Dataset entries
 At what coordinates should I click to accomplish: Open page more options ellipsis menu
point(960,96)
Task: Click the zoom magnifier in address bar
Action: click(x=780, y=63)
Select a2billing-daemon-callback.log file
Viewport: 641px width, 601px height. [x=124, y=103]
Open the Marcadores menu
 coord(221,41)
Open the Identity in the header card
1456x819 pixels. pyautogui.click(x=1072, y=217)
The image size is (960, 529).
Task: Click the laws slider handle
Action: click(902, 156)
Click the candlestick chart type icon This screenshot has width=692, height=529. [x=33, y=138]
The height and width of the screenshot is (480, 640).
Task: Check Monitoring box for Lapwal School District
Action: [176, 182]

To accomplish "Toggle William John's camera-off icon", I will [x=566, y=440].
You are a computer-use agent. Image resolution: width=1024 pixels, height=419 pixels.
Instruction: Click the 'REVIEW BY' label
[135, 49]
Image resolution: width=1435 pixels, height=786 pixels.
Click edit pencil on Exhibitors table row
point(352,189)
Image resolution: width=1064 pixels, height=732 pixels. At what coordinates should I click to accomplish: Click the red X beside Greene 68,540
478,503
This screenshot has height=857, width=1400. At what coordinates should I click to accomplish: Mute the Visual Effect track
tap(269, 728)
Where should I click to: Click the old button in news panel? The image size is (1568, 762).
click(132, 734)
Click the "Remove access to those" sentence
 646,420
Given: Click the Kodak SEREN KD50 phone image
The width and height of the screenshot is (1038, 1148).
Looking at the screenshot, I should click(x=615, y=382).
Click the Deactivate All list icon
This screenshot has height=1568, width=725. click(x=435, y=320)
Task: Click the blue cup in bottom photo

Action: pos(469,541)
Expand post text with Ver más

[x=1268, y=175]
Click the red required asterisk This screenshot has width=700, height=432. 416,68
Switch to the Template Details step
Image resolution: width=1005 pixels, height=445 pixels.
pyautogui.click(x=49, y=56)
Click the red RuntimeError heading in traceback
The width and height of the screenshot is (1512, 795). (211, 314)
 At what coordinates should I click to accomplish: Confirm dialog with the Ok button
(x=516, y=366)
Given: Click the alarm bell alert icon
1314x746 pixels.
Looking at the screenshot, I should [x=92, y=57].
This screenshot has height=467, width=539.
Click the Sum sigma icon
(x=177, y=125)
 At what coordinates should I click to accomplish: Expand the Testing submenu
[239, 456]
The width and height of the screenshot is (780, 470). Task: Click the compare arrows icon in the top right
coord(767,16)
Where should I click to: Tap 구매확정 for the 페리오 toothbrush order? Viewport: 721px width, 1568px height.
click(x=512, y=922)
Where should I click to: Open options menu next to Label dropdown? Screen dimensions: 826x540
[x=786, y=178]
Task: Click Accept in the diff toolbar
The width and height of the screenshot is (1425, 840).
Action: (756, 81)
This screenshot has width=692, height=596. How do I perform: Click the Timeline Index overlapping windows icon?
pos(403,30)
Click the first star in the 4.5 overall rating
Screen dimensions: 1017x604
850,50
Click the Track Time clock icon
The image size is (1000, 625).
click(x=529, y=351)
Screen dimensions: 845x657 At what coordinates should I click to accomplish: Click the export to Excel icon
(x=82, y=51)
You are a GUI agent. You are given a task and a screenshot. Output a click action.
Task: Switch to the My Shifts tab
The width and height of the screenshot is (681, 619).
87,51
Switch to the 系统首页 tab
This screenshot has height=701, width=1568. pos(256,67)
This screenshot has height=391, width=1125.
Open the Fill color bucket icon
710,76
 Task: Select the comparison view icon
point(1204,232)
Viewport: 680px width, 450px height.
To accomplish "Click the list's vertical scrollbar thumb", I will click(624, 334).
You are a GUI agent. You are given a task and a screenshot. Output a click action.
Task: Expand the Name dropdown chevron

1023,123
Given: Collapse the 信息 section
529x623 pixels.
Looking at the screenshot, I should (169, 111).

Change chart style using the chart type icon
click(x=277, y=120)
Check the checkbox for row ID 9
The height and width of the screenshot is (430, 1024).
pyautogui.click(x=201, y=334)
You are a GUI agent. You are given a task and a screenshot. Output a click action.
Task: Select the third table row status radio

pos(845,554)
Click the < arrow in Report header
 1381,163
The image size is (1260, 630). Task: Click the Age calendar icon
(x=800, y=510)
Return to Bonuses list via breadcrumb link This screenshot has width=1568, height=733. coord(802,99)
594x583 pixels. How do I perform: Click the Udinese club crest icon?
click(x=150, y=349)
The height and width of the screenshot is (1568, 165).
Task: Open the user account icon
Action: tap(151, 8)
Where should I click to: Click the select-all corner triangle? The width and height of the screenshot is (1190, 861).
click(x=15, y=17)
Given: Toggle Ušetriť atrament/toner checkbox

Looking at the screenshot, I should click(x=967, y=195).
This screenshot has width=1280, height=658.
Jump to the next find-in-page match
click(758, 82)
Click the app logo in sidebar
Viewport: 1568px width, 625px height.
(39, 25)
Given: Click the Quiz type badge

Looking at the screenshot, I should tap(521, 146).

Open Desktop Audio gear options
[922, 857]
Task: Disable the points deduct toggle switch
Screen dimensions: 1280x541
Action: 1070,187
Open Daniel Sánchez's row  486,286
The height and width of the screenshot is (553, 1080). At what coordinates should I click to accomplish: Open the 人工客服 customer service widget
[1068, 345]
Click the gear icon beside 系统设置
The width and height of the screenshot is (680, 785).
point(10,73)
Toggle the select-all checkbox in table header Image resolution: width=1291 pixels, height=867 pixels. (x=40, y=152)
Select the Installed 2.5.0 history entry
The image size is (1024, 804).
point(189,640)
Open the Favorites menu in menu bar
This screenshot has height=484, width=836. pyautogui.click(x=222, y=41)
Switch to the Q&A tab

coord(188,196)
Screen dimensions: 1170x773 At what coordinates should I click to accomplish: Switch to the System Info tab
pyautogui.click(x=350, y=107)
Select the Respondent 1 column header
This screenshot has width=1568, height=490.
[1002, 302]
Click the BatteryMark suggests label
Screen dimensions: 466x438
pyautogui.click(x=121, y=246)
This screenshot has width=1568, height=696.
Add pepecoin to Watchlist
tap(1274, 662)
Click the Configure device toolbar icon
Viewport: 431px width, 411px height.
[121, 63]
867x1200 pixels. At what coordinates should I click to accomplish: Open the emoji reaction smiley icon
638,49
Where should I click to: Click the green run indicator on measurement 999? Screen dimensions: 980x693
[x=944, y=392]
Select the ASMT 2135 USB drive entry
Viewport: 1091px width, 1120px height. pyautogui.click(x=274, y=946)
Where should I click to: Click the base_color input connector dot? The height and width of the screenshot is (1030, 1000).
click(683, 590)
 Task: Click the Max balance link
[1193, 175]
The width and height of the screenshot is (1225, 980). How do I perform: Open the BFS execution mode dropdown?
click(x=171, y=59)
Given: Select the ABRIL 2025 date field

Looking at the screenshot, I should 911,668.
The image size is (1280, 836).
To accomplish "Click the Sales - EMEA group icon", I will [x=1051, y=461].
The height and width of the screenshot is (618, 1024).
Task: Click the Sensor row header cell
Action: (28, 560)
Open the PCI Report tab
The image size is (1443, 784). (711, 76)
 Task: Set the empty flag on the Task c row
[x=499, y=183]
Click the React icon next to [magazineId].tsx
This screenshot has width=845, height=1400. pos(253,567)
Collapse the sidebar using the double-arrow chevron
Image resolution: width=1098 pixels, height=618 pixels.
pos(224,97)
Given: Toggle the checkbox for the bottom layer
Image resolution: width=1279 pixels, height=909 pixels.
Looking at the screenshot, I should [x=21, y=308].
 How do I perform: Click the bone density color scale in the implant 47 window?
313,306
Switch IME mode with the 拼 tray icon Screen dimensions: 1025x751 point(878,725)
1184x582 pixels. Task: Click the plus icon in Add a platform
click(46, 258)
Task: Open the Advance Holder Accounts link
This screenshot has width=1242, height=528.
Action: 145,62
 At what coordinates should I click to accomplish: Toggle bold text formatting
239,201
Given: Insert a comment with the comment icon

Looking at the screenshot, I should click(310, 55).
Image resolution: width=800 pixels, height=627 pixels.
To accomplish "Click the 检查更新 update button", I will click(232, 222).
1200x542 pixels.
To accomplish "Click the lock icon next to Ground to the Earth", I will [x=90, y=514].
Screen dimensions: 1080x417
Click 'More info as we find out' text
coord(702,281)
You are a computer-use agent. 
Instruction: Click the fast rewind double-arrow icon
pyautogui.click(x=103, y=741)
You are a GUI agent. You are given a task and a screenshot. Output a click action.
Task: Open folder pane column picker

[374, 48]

(REQUIRED WORK)
Exactly as written, please transcribe the lines from the start of the records above to the line that holds "Given: Click the Kodak SEREN KD50 phone image", both ends included.

(RESULT OF THIS TASK)
 At what coordinates should I click to accomplish: Open page more options ellipsis menu
point(960,96)
Task: Click the zoom magnifier in address bar
Action: click(x=780, y=63)
Select a2billing-daemon-callback.log file
Viewport: 641px width, 601px height. [x=124, y=103]
Open the Marcadores menu
 coord(221,41)
Open the Identity in the header card
1456x819 pixels. pyautogui.click(x=1072, y=217)
The image size is (960, 529).
Task: Click the laws slider handle
Action: click(902, 156)
Click the candlestick chart type icon This screenshot has width=692, height=529. [x=33, y=138]
The height and width of the screenshot is (480, 640).
Task: Check Monitoring box for Lapwal School District
Action: [176, 182]

To accomplish "Toggle William John's camera-off icon", I will [x=566, y=440].
You are a computer-use agent. Image resolution: width=1024 pixels, height=419 pixels.
Instruction: Click the 'REVIEW BY' label
[135, 49]
Image resolution: width=1435 pixels, height=786 pixels.
Click edit pencil on Exhibitors table row
point(352,189)
Image resolution: width=1064 pixels, height=732 pixels. At what coordinates should I click to accomplish: Click the red X beside Greene 68,540
478,503
This screenshot has height=857, width=1400. At what coordinates should I click to accomplish: Mute the Visual Effect track
tap(269, 728)
Where should I click to: Click the old button in news panel? The image size is (1568, 762).
click(132, 734)
Click the "Remove access to those" sentence
 646,420
Given: Click the Kodak SEREN KD50 phone image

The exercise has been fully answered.